No 9 General Hospital
My dear Father
I was very glad to get news of Mother and hear she was really better and about again. I hope you too are now quite well. You’ll both have to beware of these sudden treacherous cold winds.
I suppose in all probability George is out here now, please let me have his address so that I can write to him. I expect his unit will have a few weeks at a base and on lines of communication before they move right up. Our victory last week was decisive, but costly I fear. However it may lead soon to more marked progress. Every week ought to bring before our public, if they will only think, how great a task is before us.

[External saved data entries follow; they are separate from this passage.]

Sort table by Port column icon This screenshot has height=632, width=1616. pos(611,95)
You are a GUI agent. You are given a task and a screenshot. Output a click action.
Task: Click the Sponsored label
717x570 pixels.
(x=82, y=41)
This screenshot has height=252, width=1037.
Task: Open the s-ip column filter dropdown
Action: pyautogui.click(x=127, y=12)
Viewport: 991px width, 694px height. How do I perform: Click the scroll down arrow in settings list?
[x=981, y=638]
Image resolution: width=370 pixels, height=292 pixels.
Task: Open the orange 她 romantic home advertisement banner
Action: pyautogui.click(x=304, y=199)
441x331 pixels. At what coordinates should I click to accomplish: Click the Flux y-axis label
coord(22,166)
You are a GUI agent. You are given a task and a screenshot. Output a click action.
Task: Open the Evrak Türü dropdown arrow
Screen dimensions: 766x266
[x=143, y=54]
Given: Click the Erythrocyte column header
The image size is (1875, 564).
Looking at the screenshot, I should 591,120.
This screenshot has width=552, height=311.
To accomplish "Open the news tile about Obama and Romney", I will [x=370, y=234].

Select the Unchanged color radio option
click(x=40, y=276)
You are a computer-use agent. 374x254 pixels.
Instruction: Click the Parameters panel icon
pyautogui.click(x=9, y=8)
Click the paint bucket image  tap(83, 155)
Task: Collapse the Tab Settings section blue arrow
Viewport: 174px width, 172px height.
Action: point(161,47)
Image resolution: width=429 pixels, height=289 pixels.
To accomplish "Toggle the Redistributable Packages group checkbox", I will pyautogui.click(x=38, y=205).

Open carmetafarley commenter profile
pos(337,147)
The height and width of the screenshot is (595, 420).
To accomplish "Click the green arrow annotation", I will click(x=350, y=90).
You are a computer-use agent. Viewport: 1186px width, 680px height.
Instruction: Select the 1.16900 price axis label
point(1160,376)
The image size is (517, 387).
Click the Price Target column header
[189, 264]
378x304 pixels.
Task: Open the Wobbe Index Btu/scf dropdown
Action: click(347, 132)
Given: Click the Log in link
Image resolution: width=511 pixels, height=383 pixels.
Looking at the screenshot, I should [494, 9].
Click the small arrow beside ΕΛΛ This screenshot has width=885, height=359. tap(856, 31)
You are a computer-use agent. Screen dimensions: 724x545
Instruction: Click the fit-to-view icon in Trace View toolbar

But when a man like Lord Rosebery will calmly compare the war with the Crimean War, one feels despondent of the average man’s capacity to grasp the situation. I hope the labour situation will now improve. It’s a very thorny subject to tackle, but it must be done. As for drink in the big towns, a stern hand and martial law ought to be invoked where excesses have not been checked by other means.
No 6 General Hospital will shortly move into a set of huts opposite ours and on an identical plan. I must try and meet Opie, I haven’t previously met him.
How many men has Badsey sent now? Have you any news of any of them? I get men of the Worcesters on my wards occasionally but haven’t yet struck any local ones. I have one aged 45, a B’ham man, poor fellow he looks about 60, and has been in the trenches six months – even now he’s only suffering from general wear and tear, and isn’t wounded. The spirit of all these fellows is very good, and the last fight has had a very wholesome and tonic effect on the survivors.